Photoacoustic Spectroscopy Using a Quantum Cascade Laser for Analysis of Ammonia in Water Solutions

Ammonia (NH3) toxicity, stemming from nitrification, can adversely affect aquatic life and influence the taste and odor of drinking water. This underscores the necessity for highly responsive and accurate sensors to continuously monitor NH3 levels in water, especially in complex environments, where reliable sensors have been lacking until this point. Herein, we detail the development of a sensor comprising a compact and selective analyzer with low gas consumption and a timely response based on photoacoustic spectroscopy. This, combined with an automated liquid sampling system, enables the precise detection of ammonia traces in water. The sensor system incorporates a state-of-the art quantum cascade laser as the excitation source emitting at 9 μm in resonance with the absorption line of NH3 located at 1103.46 cm–1. Our instrument demonstrated detection sensitivity at a low ppm level for the ammonia molecule with response times of less than 60 s. For the sampling system, an ammonia stripping solution was designed, resulting in a prompt full measurement cycle (6.35 min). A further evaluation of the sensor within a pilot study showed good reliability and agreement with the reference method for real water samples, confirming the potential of our NH3 analyzer for water quality monitoring applications.

源于硝化作用的氨（NH₃）毒性，会对水生生物造成不利影响，同时还会改变饮用水的风味与气味。这凸显了开发高响应性、高精度传感器的迫切需求，以实现水环境中氨浓度的持续在线监测——而在复杂水体环境中，此前始终缺乏可靠的监测方案。

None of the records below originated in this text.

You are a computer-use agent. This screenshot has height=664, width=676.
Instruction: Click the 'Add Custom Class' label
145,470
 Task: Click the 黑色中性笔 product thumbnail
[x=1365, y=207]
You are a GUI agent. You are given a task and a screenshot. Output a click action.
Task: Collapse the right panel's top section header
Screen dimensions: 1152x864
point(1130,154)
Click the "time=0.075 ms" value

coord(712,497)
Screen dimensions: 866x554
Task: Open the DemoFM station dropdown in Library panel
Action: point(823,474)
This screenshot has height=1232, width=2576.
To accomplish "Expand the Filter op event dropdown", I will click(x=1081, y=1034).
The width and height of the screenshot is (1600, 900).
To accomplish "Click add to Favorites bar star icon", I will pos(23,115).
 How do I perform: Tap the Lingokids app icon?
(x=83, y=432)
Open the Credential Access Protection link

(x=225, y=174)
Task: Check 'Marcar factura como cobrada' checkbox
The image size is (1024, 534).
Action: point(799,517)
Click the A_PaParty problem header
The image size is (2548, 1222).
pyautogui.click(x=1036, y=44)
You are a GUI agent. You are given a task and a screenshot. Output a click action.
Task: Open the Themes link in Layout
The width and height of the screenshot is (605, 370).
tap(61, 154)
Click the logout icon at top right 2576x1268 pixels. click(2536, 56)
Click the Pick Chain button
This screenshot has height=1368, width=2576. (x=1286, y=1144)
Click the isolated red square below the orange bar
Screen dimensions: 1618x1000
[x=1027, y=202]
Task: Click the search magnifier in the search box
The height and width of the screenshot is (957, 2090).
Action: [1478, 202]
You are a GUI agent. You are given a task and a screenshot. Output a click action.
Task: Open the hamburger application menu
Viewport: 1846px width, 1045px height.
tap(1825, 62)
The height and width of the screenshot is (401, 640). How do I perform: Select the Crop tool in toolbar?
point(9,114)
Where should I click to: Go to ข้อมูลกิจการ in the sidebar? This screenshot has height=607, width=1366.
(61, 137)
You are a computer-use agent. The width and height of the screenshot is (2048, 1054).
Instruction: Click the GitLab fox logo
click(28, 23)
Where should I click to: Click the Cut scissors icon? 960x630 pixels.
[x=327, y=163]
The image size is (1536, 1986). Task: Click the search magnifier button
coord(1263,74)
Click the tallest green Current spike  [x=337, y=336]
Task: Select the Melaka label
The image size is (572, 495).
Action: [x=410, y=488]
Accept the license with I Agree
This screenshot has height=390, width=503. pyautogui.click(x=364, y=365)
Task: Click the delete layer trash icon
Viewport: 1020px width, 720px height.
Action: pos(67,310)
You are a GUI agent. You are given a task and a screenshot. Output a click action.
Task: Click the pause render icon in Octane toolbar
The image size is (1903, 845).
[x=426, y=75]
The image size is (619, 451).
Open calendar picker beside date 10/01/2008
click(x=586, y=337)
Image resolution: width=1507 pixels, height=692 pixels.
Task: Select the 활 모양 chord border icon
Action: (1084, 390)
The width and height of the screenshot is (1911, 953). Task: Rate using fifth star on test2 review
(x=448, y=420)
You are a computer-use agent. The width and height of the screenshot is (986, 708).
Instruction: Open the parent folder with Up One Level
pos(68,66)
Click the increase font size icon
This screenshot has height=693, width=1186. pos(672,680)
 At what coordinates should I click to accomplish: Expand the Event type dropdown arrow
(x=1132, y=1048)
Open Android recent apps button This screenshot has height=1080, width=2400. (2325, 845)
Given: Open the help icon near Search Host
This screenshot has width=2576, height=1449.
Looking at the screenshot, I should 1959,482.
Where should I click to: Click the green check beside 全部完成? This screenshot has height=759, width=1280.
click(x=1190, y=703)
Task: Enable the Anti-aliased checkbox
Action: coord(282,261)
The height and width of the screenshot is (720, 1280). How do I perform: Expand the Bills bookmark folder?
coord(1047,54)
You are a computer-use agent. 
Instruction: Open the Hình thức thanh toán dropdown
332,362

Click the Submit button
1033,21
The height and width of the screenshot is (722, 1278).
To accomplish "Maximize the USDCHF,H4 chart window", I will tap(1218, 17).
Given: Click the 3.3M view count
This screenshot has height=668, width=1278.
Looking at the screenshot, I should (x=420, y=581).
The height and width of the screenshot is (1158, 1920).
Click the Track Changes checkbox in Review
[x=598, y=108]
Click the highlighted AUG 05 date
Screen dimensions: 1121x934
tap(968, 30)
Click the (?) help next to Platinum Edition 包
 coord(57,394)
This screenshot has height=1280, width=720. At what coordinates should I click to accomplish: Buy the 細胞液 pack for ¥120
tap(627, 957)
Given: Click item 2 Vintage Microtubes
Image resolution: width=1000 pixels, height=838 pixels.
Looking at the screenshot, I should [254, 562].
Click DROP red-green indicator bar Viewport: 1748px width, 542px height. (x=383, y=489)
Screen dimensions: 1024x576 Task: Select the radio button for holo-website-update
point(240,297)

本文详述了一款基于光声光谱法（Photoacoustic Spectroscopy）的传感器研发过程：该传感器集成了结构紧凑、选择性优异且气体消耗量极低的分析仪单元，具备快速响应特性。配合自动化液体采样系统，该传感器可实现水中痕量氨的精准检测。该传感器系统采用最先进的量子级联激光器（Quantum Cascade Laser）作为激发光源，发射波长为9μm，与氨分子位于1103.46 cm⁻¹处的特征吸收谱线实现共振匹配。本仪器对氨分子的检测灵敏度可达低ppm级别，响应时间短于60秒。针对采样系统，研究团队设计了氨汽提预处理方案，使得完整测量周期仅需6.35分钟。后续通过中试研究对该传感器进行实地评估，结果显示其针对实际水样的检测结果可靠性优异，且与标准参考方法的一致性良好，充分证实了本氨分析仪在水质监测领域的应用潜力。